Swiss Franc Loan Holders Score a Point in Disputes with Banks

5 April 2017

TEMIDA | Just before the Supreme Court hearing, the bank withdrew the cassation regarding the low contribution insurance.

The withdrawal of the cassation complaint means that the bank reimburses its customers for the insurance premiums paid for low own contribution. For other borrowers, this is not necessarily a good ending.

They Won PLN 60 Thousand

In December 2007, spouses Sandrine and Wojciech K. obtained a mortgage loan in Swiss Francs from Bank Millennium (amounting to over PLN one million after conversion). The agreement included an additional provision that they were to reimburse the bank for low-interest insurance premiums. The premiums amounted to 3% of the unpaid contribution for three years, in this case over PLN 20 thousand. Due to the increase in the franc exchange rate, the premium kept increasing. When the borrowers realized that they were not receiving any equivalent performance in return, they filed an action [against the bank].

In December 2014 the District Court for Warszawa-Mokotów awarded the requested amount, i.e. PLN 60,000, and in January 2016 the Regional Court in Warsaw upheld the judgment. In the opinion of both courts, the bank did not provide its clients with sufficient information on the insurance mechanism and alternative collaterals, thus blatantly infringing the claimants’ interests. Consequently, the contested provision of the agreement was considered contrary to good practice, the Bank appealed to the Supreme Court, but shortly before the hearing, it withdrew its cassation complaint.

Why did the bank decide to do that?

‘We decided to take advantage of the right we are entitled to and withdraw the motion for a cassation’ says Iwona Jarzębska from the Bank Millennium headquarters.

Supreme Court Judge Roman Trzaskowski in substantiating the decision said that the withdrawal of the cassation is not subject to the Supreme Court’s assessment, but is undoubtedly advantageous for the claimants.

Court Gambit

In the lawyers’ opinion, the decision is advantageous for the bank.

Iwo Gabrysiak, attorney-at-law, thinks that the bank stood no chance of winning this case in the Supreme Court.

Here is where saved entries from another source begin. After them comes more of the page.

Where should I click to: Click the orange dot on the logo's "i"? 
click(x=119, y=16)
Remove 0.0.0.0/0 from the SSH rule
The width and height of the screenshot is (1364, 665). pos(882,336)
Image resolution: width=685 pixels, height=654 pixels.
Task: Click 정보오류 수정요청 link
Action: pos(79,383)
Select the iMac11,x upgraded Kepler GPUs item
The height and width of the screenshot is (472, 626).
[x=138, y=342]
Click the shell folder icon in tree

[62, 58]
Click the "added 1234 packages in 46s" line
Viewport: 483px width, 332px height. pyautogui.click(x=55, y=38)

In turn, Dominik Gałkowski, attorney-at-law, understands the withdrawal of the complaint since the bank may choose a different case to lead to a precedent and to the establishment of a favourable case law line.

‘Paraphrasing Sun Tzu’s ‘The Art of War’: one should know when to fight and when not to fight’ Gałkowski says.

‘The Supreme Court judgment confirming the abusive nature of these payments would be very troublesome for the bank, especially in the context of the class action against Millennium concerning these insurances accepted for examination’ comments Marcin Szymański, attorney-at-law, the borrowers’ counsel.

This tactic, however, is not necessarily good for other borrowers recovering the premiums.

‘The lack of the Supreme Court’s judgment means the lack of a signpost for common courts: one will rule this way, the other will rule otherwise, and most of them will spend twice as long considering the case. And that’s what it’s all about, it’s a logical emergency brake implemented by banks’ risk departments’ says Mariusz Korpalski, legal adviser. ‘A judgment of the regional court, even a final one, has – with all due respect – lesser precedential importance  than the judgment of the Supreme Court.’